**Data records**
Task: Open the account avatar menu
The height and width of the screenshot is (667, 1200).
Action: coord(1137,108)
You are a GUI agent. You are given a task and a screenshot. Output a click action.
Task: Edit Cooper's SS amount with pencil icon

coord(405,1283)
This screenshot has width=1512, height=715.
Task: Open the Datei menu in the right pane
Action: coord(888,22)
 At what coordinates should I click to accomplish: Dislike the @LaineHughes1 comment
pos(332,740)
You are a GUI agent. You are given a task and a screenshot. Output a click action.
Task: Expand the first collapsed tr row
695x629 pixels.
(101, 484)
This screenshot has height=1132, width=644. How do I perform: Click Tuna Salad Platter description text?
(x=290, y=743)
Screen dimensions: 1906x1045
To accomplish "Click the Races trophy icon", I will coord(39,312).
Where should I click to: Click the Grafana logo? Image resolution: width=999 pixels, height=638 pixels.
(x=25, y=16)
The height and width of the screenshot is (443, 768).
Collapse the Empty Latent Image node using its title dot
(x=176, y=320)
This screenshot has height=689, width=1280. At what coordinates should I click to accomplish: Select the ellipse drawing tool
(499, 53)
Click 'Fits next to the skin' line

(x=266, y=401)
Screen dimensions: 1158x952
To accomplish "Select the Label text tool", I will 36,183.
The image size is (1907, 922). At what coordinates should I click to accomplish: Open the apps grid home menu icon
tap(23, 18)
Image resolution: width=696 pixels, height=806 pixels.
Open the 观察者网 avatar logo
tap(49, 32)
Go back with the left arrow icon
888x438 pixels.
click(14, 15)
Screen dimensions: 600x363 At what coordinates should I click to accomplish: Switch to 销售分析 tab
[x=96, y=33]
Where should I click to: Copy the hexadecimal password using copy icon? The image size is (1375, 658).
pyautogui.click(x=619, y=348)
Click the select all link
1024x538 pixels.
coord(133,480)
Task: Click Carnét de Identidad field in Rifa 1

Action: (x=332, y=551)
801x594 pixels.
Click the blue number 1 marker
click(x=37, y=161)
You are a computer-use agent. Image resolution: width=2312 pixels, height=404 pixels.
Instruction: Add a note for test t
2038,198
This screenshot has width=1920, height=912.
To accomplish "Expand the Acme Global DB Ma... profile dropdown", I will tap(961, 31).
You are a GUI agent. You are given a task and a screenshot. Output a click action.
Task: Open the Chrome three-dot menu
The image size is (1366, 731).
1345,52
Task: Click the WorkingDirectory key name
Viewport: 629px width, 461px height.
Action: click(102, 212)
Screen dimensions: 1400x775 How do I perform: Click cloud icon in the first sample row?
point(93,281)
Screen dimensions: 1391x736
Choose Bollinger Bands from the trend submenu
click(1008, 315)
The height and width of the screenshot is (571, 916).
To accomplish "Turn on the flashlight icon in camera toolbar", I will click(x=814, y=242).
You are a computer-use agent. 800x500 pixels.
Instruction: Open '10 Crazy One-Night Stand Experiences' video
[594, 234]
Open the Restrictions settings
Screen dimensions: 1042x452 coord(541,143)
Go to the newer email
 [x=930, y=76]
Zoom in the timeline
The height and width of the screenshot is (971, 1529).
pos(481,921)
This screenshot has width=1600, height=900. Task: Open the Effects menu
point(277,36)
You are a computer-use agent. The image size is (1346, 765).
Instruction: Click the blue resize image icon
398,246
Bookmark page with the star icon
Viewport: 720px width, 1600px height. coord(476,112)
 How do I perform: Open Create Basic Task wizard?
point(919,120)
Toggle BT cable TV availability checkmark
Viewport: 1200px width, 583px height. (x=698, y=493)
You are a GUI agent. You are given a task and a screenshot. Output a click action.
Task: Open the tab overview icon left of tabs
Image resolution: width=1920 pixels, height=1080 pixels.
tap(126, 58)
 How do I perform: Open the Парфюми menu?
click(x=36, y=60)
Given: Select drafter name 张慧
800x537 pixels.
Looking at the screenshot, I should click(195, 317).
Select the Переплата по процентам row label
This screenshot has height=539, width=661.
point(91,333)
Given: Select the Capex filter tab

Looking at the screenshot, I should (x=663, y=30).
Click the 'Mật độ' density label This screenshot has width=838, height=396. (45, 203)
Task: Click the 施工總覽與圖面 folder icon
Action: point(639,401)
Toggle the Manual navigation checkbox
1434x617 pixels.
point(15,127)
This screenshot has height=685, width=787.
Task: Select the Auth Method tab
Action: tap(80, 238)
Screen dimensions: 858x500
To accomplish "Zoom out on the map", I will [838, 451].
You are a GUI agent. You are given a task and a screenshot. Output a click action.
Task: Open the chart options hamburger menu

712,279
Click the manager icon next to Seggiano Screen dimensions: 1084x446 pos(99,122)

**Task statement**
Reproduce every line above, keeping each word exactly as it appears.

**Written response**
Task: Open the account avatar menu
The height and width of the screenshot is (667, 1200).
Action: coord(1137,108)
You are a GUI agent. You are given a task and a screenshot. Output a click action.
Task: Edit Cooper's SS amount with pencil icon

coord(405,1283)
This screenshot has width=1512, height=715.
Task: Open the Datei menu in the right pane
Action: coord(888,22)
 At what coordinates should I click to accomplish: Dislike the @LaineHughes1 comment
pos(332,740)
You are a GUI agent. You are given a task and a screenshot. Output a click action.
Task: Expand the first collapsed tr row
695x629 pixels.
(101, 484)
This screenshot has height=1132, width=644. How do I perform: Click Tuna Salad Platter description text?
(x=290, y=743)
Screen dimensions: 1906x1045
To accomplish "Click the Races trophy icon", I will coord(39,312).
Where should I click to: Click the Grafana logo? Image resolution: width=999 pixels, height=638 pixels.
(x=25, y=16)
The height and width of the screenshot is (443, 768).
Collapse the Empty Latent Image node using its title dot
(x=176, y=320)
This screenshot has height=689, width=1280. At what coordinates should I click to accomplish: Select the ellipse drawing tool
(499, 53)
Click 'Fits next to the skin' line

(x=266, y=401)
Screen dimensions: 1158x952
To accomplish "Select the Label text tool", I will 36,183.
The image size is (1907, 922). At what coordinates should I click to accomplish: Open the apps grid home menu icon
tap(23, 18)
Image resolution: width=696 pixels, height=806 pixels.
Open the 观察者网 avatar logo
tap(49, 32)
Go back with the left arrow icon
888x438 pixels.
click(14, 15)
Screen dimensions: 600x363 At what coordinates should I click to accomplish: Switch to 销售分析 tab
[x=96, y=33]
Where should I click to: Copy the hexadecimal password using copy icon? The image size is (1375, 658).
pyautogui.click(x=619, y=348)
Click the select all link
1024x538 pixels.
coord(133,480)
Task: Click Carnét de Identidad field in Rifa 1

Action: (x=332, y=551)
801x594 pixels.
Click the blue number 1 marker
click(x=37, y=161)
You are a computer-use agent. Image resolution: width=2312 pixels, height=404 pixels.
Instruction: Add a note for test t
2038,198
This screenshot has width=1920, height=912.
To accomplish "Expand the Acme Global DB Ma... profile dropdown", I will tap(961, 31).
You are a GUI agent. You are given a task and a screenshot. Output a click action.
Task: Open the Chrome three-dot menu
The image size is (1366, 731).
1345,52
Task: Click the WorkingDirectory key name
Viewport: 629px width, 461px height.
Action: click(102, 212)
Screen dimensions: 1400x775 How do I perform: Click cloud icon in the first sample row?
point(93,281)
Screen dimensions: 1391x736
Choose Bollinger Bands from the trend submenu
click(1008, 315)
The height and width of the screenshot is (571, 916).
To accomplish "Turn on the flashlight icon in camera toolbar", I will click(x=814, y=242).
You are a computer-use agent. 800x500 pixels.
Instruction: Open '10 Crazy One-Night Stand Experiences' video
[594, 234]
Open the Restrictions settings
Screen dimensions: 1042x452 coord(541,143)
Go to the newer email
 [x=930, y=76]
Zoom in the timeline
The height and width of the screenshot is (971, 1529).
pos(481,921)
This screenshot has width=1600, height=900. Task: Open the Effects menu
point(277,36)
You are a computer-use agent. The image size is (1346, 765).
Instruction: Click the blue resize image icon
398,246
Bookmark page with the star icon
Viewport: 720px width, 1600px height. coord(476,112)
 How do I perform: Open Create Basic Task wizard?
point(919,120)
Toggle BT cable TV availability checkmark
Viewport: 1200px width, 583px height. (x=698, y=493)
You are a GUI agent. You are given a task and a screenshot. Output a click action.
Task: Open the tab overview icon left of tabs
Image resolution: width=1920 pixels, height=1080 pixels.
tap(126, 58)
 How do I perform: Open the Парфюми menu?
click(x=36, y=60)
Given: Select drafter name 张慧
800x537 pixels.
Looking at the screenshot, I should click(195, 317).
Select the Переплата по процентам row label
This screenshot has height=539, width=661.
point(91,333)
Given: Select the Capex filter tab

Looking at the screenshot, I should (x=663, y=30).
Click the 'Mật độ' density label This screenshot has width=838, height=396. (45, 203)
Task: Click the 施工總覽與圖面 folder icon
Action: point(639,401)
Toggle the Manual navigation checkbox
1434x617 pixels.
point(15,127)
This screenshot has height=685, width=787.
Task: Select the Auth Method tab
Action: tap(80, 238)
Screen dimensions: 858x500
To accomplish "Zoom out on the map", I will [838, 451].
You are a GUI agent. You are given a task and a screenshot. Output a click action.
Task: Open the chart options hamburger menu

712,279
Click the manager icon next to Seggiano Screen dimensions: 1084x446 pos(99,122)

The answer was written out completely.